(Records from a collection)
========================================================================

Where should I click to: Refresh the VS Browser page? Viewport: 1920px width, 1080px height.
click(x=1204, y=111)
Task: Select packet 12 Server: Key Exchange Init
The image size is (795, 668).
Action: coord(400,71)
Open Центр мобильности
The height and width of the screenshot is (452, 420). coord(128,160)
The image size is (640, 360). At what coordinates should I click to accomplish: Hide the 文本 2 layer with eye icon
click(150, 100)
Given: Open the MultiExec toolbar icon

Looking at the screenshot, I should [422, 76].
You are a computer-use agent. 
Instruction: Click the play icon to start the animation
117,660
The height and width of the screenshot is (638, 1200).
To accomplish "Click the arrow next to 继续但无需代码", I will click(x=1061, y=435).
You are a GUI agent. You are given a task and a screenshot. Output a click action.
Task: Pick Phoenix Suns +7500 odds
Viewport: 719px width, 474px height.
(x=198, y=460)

========================================================================

■ **WORK TO DO**
Convert the listing above into a two-column CSV with the headers "instruction" and "target." Make one row per request: put each request's text and its answer in its own quoted field, with line breaks turned into spaces.

■ **RESPONSE**
instruction,target
"Where should I click to: Refresh the VS Browser page? Viewport: 1920px width, 1080px height.","click(x=1204, y=111)"
"Task: Select packet 12 Server: Key Exchange Init The image size is (795, 668).","Action: coord(400,71)"
"Open Центр мобильности","The height and width of the screenshot is (452, 420). coord(128,160)"
"The image size is (640, 360). At what coordinates should I click to accomplish: Hide the 文本 2 layer with eye icon","click(150, 100)"
"Given: Open the MultiExec toolbar icon","Looking at the screenshot, I should [422, 76]."
"You are a computer-use agent. Instruction: Click the play icon to start the animation","117,660"
"The height and width of the screenshot is (638, 1200). To accomplish ""Click the arrow next to 继续但无需代码"",","I will click(x=1061, y=435)."
"You are a GUI agent. You are given a task and a screenshot. Output a click action. Task: Pick Phoenix Suns +7500 odds Viewport: 719px width, 474px height.","(x=198, y=460)"